Area of trapezoid on the coordinate plane | High School Math | Khan Academy

So we have a trapezoid here on the coordinate plane, and what we want to do is find the area of this trapezoid just given this diagram. Like always, pause this video and see if you can figure it out.

Well, we know how to figure out the area of a trapezoid. We have videos where we derive this formula, but the area of a trapezoid, just put simply, is equal to the average of the lengths of the bases. We could say base 1 plus base 2 times the height.

So what are our bases here, and what is going to be our height over here? Well, we could call Base 1, we could call that segment CL, so it would be the length of segment CL right over here. I'll do that in magenta. That is going to be Base 1. Base 2, that could—let me do that in a different color—Base 2 would be the length of segment O, or B2, would be the length of seg OW right over there.

And then our height, our height H, well, that would just be an altitude, and they did one in a dotted line here. Notice it intersects B— the base one, I guess you could say segment CL— at a right angle here. This would be the height. So if we know the lengths of each of these, if we know each of these values which are the lengths of these segments, then we can evaluate the area of this actual trapezoid.
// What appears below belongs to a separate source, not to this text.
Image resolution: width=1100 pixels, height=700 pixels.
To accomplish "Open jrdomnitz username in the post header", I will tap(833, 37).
Once again, if this is completely unfamiliar to you or if you're curious, we have multiple videos talking about the proofs or how we came up with this formula. You can even break down a trapezoid into two triangles and a rectangle, which is one way to think about it.

But anyway, let's see how we could figure this out. The first one is: what is B1 going to be? B1 is the length of segment CL, and you could say, "Well look, we know what the coordinates of these points are." You could say, "Let's use the distance formula."
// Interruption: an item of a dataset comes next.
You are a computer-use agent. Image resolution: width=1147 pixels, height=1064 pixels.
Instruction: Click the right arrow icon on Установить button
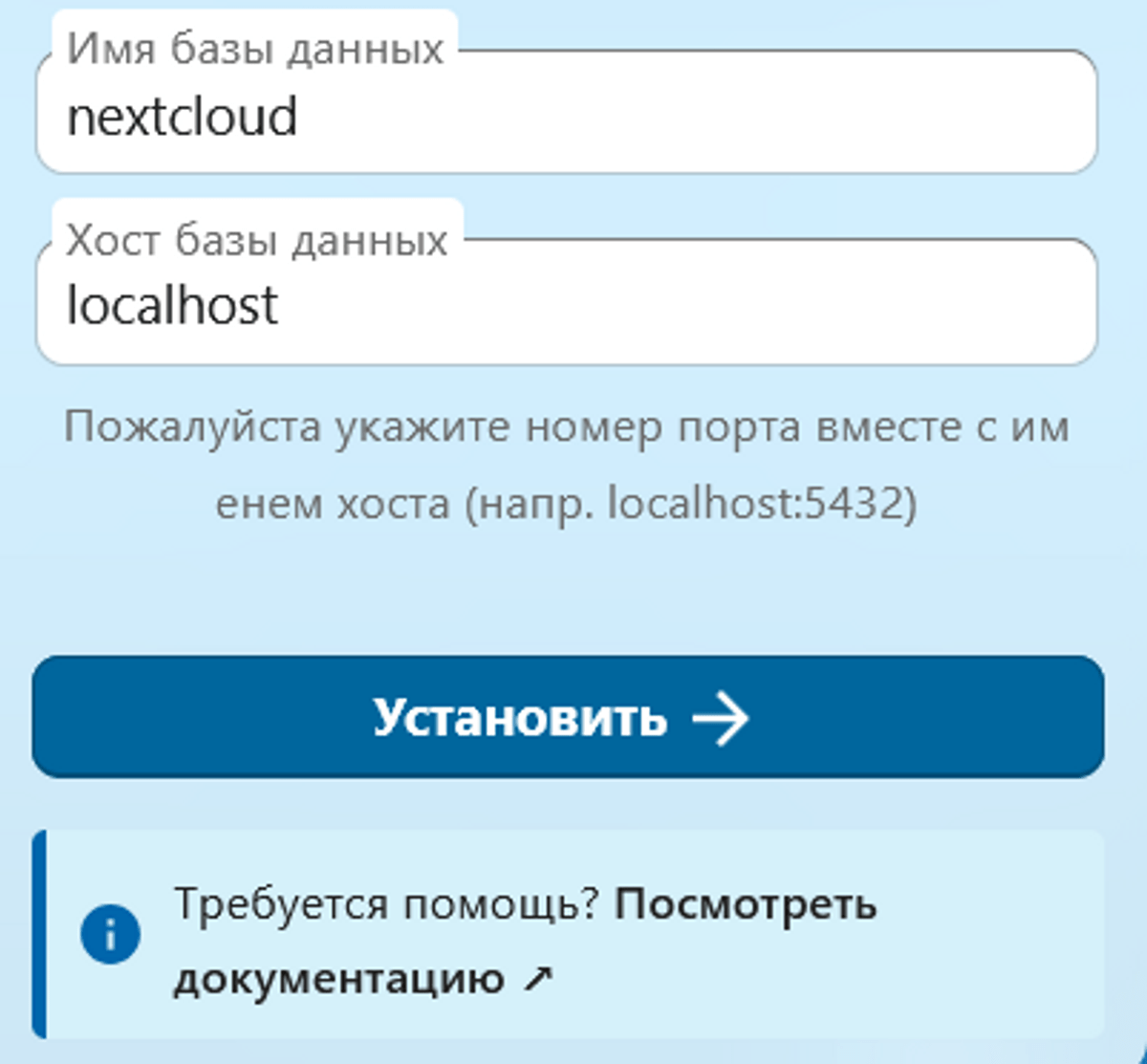pos(721,718)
You could say, “Well, the distance formula is just an application of the Pythagorean theorem.” So this is just going to be our square root of our change in x squared. Our change in x is going to be this right over here. Notice we're going from x = -4 to x = 8 as we go from C to L, so our change in x is equal to 8 - -4, which is equal to 12.

And our change in y, we’re going from y = 1 to y = 5, so we could say our change in y is equal to 5 - -1, which of course is equal to 6. You see that here: 1, 2, 3, 4, 5, 6.
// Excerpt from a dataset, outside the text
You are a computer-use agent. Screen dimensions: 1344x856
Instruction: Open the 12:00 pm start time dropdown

And the segment that we care about—its length that we care about—that’s just the hypotenuse of this right triangle that has one side 12 and one side 6. So the length of that hypotenuse, from the Pythagorean theorem, and as I mentioned, the distance formula is just an application of the Pythagorean theorem, this is going to be our change in x squared, 12 squared, plus our change in y squared, so plus 6 squared.

And this is going to be equal to 144 + 36. So the square root of 144 + 36 is 180, which is equal to—let's see—180 is 36 * 5, so that is 6 square roots of 5. Let me not skip some steps, so this is a square root of 36 * 5 which is equal to the square root of 36, which is 6, so 6 square root of 5.

Now, let's figure out B2. So B2, once again: change in x is the square root of change in x squared plus change in y squared. Well, let's see. If we're going from— we could set up a right triangle if you like— like this to figure those things out. So our change in x: we're going from x = -2 to x = 4, so our change in x is 6.

Our change in y, we are going from y = 5 to y = 8, so our change in y is equal to 3. So just applying the Pythagorean theorem to find the length of the hypotenuse here, it's going to be the square root of change in x squared, 6 squared, plus change in y squared, 3 squared.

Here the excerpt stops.